- PROVIDED RECORDS -
• • •
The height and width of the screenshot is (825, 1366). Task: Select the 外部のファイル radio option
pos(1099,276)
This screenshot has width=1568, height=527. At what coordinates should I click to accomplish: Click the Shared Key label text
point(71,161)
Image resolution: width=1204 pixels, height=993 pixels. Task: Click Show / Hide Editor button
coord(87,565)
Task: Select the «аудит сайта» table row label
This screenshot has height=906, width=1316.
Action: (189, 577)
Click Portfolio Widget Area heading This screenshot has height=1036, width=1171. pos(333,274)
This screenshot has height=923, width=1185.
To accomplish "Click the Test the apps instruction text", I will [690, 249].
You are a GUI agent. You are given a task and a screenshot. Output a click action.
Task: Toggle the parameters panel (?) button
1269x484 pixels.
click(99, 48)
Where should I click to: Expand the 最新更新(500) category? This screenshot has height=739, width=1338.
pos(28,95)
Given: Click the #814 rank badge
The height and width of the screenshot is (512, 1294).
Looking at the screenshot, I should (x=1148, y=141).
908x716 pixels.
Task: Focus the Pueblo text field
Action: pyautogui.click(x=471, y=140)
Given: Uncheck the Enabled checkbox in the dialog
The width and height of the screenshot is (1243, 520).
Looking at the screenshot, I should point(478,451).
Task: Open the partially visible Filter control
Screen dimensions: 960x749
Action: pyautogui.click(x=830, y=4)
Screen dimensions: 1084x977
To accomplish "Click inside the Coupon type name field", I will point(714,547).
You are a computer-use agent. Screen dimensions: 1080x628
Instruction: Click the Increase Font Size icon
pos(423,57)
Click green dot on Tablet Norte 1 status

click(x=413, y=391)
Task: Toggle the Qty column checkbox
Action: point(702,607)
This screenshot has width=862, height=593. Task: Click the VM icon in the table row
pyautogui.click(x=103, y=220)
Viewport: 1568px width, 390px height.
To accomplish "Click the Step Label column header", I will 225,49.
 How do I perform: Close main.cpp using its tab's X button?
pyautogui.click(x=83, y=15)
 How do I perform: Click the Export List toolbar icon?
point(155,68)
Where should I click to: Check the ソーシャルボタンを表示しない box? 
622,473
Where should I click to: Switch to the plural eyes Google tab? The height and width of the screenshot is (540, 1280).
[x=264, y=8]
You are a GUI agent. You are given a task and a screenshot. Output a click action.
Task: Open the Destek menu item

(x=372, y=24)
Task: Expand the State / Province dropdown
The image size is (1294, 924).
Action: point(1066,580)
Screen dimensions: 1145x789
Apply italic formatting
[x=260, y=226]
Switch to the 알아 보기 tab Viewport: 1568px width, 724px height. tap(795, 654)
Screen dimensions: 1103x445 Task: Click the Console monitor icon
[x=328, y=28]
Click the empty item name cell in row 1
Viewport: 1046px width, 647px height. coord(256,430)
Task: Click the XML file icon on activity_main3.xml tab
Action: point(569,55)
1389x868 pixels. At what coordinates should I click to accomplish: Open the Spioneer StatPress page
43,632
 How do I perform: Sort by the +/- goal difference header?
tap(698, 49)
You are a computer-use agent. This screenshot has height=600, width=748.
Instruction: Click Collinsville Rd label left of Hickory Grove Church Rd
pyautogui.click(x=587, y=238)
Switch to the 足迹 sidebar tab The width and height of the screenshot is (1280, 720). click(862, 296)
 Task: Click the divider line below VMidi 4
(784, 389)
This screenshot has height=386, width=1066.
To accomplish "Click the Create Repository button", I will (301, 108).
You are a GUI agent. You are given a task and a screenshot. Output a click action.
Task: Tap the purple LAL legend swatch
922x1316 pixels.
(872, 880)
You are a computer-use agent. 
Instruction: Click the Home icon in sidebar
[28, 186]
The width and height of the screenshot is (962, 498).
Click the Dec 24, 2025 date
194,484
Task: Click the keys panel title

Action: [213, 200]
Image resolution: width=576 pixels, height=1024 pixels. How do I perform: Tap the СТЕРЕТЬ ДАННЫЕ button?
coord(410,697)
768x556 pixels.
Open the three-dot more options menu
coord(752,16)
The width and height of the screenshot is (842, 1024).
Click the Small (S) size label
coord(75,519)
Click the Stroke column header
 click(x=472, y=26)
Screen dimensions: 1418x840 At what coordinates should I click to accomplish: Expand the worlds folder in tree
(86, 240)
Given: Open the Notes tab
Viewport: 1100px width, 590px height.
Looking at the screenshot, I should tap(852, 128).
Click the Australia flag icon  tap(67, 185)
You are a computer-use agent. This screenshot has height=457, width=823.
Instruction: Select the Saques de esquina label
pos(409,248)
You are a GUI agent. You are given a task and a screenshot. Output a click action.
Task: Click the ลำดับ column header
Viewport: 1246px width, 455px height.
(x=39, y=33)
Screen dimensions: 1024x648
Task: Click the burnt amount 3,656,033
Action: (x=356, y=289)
• • •
- TASK BRIEF -
Keep to the lines from the one containing "Task: Tap the purple LAL legend swatch" to the end of the entries above, and retype them exactly.

- COMPLETED TASK -
Task: Tap the purple LAL legend swatch
922x1316 pixels.
(872, 880)
You are a computer-use agent. 
Instruction: Click the Home icon in sidebar
[28, 186]
The width and height of the screenshot is (962, 498).
Click the Dec 24, 2025 date
194,484
Task: Click the keys panel title

Action: [213, 200]
Image resolution: width=576 pixels, height=1024 pixels. How do I perform: Tap the СТЕРЕТЬ ДАННЫЕ button?
coord(410,697)
768x556 pixels.
Open the three-dot more options menu
coord(752,16)
The width and height of the screenshot is (842, 1024).
Click the Small (S) size label
coord(75,519)
Click the Stroke column header
 click(x=472, y=26)
Screen dimensions: 1418x840 At what coordinates should I click to accomplish: Expand the worlds folder in tree
(86, 240)
Given: Open the Notes tab
Viewport: 1100px width, 590px height.
Looking at the screenshot, I should tap(852, 128).
Click the Australia flag icon  tap(67, 185)
You are a computer-use agent. This screenshot has height=457, width=823.
Instruction: Select the Saques de esquina label
pos(409,248)
You are a GUI agent. You are given a task and a screenshot. Output a click action.
Task: Click the ลำดับ column header
Viewport: 1246px width, 455px height.
(x=39, y=33)
Screen dimensions: 1024x648
Task: Click the burnt amount 3,656,033
Action: (x=356, y=289)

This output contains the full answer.